Data transfer progress

Fma · 2002-07-17T13:35:30

Hi When sending a large chunk of data through a socket how can I keep track of how many bytes have been sent already.

Author

122

July 03, 2002 02:01 PM

Not sure but since each socket can only send 8kb at a time won''t it be faster if more than one socket is sending at the same time.

Waverider

169

July 03, 2002 02:10 PM

Are multiple sockets bottlenecked by the hardware they are using to send the data? (Meaning one socket is enough, loading up multiple sockets with data won''t increase the water pressure?)

It's not what you're taught, it's what you learn.

Anonymous

July 04, 2002 11:04 AM

Unless your connection operates at the full bandwidth/capacity of the hardware in your computer, this is jsut not possible

ie. Not unless you were on a connection that could exceed the 10Mbps that your network card could put through etc.
The bottleneck is in the OS (and network library?) that handles the buffering/implementation of TCP etc. The place where you might notice the less-than-best speed is in the sliding window implementation. If the connection is fast enough that the full window can be dumped before an ACK is received there will be some delay before it will start sending again, theoretically by opening a second socket you could reduce this by having two windows, i''m not 100% sure but i believe a seperate window is kept for each socket in sockets networking (rather than one per IP address).
I''m not sure if TCP (or sockets...) automatically increases the size of the window depending on transmission times etc.

a person

118

July 04, 2002 03:57 PM

using mulitple sockets is not a viable solution in any type of system. using a single socket on a 100Mb network i can transfer a 40MB file in approx 4secs. thus getting approx 99% efficency. this is over a switched network and not a hub. ussually the bottleneck is not the OS (just try using the loopback device at 127.0.0.1) but ussually the hardware its using. if you have a decent network card (ie 100Mb) and a hub. you are limited by the hub since the data gets replicated to all the machines on the network thus you get "shared" bandwidth. if just one pc on the network is 10Mb your entire network runs at 10Mb so the pc can keep up. a switch allows the network to be more efficent. but enough about that crap,

using send() on a 100MB buffer means the OS will split the data itself into chunks suitable for being sent in TCP/IP packets to be sent of the network. NO system that i know of supports 100MB packets. most use 1500 in an enviroment in a reliable internet enviroment (since eventually this app will be going there?). if routers on the network use a smaller pcaket size, your packets get fragmented anyway. so no matter what packet size you set, the router determines whether your allowed to send it. most routers are set to handle 1500 byte packets. modems use approx 576 because smaller packets are more reliable (since you get more acks, thus you dont need to resend has much if a packet gets lost. plus being on a dialup your transfer to the network is slow).

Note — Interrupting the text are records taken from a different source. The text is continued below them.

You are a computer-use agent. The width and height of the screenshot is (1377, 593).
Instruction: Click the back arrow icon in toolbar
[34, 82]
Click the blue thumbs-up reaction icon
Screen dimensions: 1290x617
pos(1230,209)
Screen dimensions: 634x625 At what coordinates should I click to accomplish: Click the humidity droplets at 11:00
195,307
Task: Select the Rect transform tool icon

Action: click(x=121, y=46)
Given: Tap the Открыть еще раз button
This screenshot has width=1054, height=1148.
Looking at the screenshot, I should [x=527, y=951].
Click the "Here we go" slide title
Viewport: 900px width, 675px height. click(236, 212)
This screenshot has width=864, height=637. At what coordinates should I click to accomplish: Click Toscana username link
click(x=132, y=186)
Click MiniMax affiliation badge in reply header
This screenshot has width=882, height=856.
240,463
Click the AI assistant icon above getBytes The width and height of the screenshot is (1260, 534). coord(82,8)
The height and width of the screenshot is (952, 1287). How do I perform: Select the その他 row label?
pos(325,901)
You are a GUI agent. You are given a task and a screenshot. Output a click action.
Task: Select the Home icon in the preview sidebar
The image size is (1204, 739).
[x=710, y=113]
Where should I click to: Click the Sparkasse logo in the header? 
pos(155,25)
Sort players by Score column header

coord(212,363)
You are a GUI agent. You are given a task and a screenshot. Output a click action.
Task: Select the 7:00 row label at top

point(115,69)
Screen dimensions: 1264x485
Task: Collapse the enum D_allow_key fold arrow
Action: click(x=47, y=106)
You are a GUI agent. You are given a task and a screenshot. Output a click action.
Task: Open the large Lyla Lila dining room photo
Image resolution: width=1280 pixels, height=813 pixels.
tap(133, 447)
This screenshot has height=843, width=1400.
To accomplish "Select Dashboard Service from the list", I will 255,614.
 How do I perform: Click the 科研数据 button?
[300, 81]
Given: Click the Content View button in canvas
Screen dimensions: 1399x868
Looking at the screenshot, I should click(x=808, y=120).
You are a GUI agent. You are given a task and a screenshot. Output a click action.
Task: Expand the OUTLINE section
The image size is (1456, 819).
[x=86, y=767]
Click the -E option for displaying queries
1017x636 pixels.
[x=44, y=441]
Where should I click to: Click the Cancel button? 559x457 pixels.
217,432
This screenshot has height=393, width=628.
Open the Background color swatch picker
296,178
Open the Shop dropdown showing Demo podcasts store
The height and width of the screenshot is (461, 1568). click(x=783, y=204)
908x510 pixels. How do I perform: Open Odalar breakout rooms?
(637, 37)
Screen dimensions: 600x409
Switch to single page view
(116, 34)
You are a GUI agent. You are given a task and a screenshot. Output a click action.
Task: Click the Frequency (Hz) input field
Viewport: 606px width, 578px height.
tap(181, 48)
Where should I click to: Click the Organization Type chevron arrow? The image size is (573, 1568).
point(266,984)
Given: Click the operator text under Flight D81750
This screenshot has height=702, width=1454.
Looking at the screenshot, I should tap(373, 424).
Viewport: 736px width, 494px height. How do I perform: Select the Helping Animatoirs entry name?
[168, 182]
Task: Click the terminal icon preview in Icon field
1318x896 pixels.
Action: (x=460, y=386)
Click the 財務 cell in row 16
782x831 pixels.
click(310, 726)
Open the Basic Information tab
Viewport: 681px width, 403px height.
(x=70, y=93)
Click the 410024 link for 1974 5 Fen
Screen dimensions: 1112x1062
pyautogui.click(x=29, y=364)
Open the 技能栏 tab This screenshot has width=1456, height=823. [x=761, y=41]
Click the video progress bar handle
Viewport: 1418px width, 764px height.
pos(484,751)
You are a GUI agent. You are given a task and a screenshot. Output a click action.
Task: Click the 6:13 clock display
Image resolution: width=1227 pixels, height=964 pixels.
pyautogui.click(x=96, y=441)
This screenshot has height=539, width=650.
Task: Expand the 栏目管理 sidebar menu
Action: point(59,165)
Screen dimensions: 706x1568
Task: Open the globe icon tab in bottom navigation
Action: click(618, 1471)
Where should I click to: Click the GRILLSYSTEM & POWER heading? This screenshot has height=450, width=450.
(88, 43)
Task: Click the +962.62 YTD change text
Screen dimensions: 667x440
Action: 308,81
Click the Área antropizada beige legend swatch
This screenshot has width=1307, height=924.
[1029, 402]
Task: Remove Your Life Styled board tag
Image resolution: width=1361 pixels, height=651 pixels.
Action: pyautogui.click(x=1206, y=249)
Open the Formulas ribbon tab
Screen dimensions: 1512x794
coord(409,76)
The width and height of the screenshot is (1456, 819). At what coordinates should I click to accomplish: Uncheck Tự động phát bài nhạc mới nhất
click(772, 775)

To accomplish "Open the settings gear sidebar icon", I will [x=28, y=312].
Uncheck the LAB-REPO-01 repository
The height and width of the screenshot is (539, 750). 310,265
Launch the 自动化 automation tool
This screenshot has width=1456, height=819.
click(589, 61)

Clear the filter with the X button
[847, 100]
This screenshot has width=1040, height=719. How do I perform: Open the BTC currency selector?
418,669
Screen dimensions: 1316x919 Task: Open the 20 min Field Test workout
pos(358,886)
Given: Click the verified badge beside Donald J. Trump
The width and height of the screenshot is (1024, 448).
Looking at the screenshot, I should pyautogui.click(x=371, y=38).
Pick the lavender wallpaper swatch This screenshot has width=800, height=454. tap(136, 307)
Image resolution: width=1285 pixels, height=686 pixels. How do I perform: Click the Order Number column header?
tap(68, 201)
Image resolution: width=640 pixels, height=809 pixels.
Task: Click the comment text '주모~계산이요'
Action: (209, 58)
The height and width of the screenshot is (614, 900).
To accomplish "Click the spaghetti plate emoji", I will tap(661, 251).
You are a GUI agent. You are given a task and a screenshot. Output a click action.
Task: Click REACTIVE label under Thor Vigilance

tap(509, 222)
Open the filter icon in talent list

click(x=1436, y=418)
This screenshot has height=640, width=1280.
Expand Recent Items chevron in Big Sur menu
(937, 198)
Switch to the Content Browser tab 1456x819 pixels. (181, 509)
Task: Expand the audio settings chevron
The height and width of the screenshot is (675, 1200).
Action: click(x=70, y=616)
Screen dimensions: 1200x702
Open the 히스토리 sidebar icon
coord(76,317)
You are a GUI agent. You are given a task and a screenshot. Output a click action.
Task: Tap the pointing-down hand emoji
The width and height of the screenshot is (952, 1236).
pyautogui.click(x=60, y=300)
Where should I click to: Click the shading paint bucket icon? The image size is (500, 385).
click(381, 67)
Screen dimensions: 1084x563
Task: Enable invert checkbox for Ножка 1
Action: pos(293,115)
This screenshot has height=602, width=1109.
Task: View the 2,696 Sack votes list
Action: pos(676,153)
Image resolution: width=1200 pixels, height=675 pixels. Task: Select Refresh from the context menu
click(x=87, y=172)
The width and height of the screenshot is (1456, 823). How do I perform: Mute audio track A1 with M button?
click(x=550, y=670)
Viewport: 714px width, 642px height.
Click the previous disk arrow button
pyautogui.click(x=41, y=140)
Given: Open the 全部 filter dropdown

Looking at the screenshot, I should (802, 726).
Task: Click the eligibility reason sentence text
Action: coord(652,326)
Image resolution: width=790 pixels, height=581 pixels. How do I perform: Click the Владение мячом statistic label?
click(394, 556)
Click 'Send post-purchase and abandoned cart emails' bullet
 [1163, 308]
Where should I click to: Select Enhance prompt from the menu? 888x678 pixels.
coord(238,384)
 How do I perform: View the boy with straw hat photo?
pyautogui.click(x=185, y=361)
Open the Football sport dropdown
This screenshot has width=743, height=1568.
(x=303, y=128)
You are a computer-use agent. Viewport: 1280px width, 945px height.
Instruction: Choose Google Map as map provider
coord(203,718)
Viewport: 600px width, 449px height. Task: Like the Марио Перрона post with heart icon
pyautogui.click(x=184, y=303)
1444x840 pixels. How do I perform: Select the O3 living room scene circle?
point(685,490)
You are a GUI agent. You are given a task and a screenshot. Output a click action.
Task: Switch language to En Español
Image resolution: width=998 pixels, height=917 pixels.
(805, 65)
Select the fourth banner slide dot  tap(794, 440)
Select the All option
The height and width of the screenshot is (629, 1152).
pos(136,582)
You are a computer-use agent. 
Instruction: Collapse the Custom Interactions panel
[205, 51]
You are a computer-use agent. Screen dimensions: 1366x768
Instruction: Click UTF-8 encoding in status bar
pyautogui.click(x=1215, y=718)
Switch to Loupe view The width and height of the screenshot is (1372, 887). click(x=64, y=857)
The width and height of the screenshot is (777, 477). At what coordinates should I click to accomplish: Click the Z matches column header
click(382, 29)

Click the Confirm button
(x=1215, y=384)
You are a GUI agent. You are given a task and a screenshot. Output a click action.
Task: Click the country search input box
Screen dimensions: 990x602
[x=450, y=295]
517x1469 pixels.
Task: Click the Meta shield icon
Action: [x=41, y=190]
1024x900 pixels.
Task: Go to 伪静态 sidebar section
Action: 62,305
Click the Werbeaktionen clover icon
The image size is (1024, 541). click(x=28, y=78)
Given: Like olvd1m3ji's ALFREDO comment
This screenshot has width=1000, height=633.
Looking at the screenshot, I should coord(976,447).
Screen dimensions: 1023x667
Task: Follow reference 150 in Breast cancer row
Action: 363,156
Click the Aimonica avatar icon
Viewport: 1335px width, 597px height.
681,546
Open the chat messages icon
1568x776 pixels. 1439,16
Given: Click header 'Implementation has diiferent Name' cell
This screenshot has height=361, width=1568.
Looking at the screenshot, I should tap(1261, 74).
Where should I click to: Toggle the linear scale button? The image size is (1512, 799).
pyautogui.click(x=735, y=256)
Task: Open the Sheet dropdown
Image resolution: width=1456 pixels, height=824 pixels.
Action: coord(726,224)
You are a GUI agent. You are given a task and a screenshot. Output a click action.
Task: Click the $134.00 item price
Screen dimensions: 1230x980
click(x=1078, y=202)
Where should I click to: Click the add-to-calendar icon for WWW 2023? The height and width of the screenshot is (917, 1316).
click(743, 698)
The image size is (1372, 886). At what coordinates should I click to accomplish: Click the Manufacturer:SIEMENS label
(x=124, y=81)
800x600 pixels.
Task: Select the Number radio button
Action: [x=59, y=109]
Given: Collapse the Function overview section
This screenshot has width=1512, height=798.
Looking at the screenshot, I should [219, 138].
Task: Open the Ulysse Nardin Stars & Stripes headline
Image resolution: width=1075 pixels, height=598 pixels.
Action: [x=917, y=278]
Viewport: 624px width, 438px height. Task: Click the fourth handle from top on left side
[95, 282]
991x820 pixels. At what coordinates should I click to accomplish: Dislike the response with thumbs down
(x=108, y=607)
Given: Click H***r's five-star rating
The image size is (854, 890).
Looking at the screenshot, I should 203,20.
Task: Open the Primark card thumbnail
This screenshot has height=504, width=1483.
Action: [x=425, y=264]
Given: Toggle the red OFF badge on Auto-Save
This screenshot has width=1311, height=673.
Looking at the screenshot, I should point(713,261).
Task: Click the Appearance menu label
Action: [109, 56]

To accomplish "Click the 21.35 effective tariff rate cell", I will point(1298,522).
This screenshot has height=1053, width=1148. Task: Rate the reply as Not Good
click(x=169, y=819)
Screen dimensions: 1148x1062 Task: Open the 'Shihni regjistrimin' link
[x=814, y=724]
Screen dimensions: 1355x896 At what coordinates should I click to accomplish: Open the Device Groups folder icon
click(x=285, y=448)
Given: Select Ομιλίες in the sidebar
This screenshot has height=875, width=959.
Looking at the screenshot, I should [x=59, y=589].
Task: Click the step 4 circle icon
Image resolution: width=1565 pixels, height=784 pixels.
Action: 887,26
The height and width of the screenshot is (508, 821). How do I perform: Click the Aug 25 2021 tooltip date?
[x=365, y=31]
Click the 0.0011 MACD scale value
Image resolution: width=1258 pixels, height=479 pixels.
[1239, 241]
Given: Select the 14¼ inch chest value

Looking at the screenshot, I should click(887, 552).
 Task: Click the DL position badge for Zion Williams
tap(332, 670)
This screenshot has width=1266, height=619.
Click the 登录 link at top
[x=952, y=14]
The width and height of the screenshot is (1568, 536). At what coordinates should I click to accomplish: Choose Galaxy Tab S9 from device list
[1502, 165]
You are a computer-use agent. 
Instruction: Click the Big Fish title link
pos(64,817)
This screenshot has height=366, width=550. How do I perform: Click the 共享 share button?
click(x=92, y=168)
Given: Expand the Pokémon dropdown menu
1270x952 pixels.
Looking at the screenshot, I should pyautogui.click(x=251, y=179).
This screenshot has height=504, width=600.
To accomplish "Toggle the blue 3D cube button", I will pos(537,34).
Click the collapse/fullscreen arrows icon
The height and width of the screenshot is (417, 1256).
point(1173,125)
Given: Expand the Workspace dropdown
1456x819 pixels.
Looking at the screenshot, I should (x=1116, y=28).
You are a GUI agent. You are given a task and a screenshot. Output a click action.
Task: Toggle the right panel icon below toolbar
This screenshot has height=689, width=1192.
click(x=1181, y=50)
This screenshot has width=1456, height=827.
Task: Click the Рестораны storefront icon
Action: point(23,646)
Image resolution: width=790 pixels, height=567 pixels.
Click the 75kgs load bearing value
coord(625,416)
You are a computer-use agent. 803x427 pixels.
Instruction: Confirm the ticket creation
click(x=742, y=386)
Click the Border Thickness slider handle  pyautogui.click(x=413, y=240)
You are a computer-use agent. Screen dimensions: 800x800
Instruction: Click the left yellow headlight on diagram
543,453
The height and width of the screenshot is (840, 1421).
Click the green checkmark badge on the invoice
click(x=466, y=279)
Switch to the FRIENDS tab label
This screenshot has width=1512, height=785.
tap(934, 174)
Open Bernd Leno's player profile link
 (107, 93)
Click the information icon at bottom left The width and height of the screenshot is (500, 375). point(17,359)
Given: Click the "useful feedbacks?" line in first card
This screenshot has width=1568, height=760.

see below for window explainatin.

so if you wish to keep track of how much data is sent. you send the data using smaller buffers. 1KB is a decent size, 8KB is good as well. you can pick it based on the file size. just realize that the call waits till the data is sent, so using a 1KB buffer is best since even on a modem its unlikly to take more then 1 second (though send really returns after the data is placed on the TCP/IP stack thus as you call send, the data is already being transferred from the previous calls. so you ussually wont have to wait the entire transfer time per unit. instead it will happen in chunks in which you wil seem to "stall" bewteen groups of cals if you call send very fast).

again, you dont care about how the OS and TCP/IP stack handle the data. you sjut need to know that you send the data and it gets to the other side. you need to understand that splitting yoru send calls to use smaller buffers is more efficent because:
1. you dont need a 100MB file in memory.
2. not all pcs can hold an entire file in memory, but can store them on disk.
3. if you do allocate a large chunk, its limited to physical ram, andything larger then that will be placed in the swap file thus cause more disk usage. now the file is using the equivelent of two files storage space wise.
4. sending a 4gig files i the MAX you can send (i think send is limited to 32bit unsigned ints right? if it uses signed, or unsigned 16bit ints. you are limited to only sending 2gig. using the buffered approach you can send a file of any size, not caring about how much memory/swap disk space will be needed. an app sending files should not be resource intensive.
5. ussually sending over a very fast network is limited by harddrive speed.

in the end just split your send calls to smaller chunks that can be managed better. if i can get a 40MB file to transfer in only 4secs over a 100Mb switched network using a single socket i highly doubt dual sockets would help. if anything it requires the other side to make two connections (or each side to make a connection) and then requires a method to reorganize the data. sending mulitple files over multiple sockets may be faster, buts ending a single file over multiple sockets is just plain dumb. not only will you now deal with making sure the data is ordered correctly (not you add overhead to the data since you need to tell the other side which socket is containg what, weher in a single socket send you just send the file and close the connection).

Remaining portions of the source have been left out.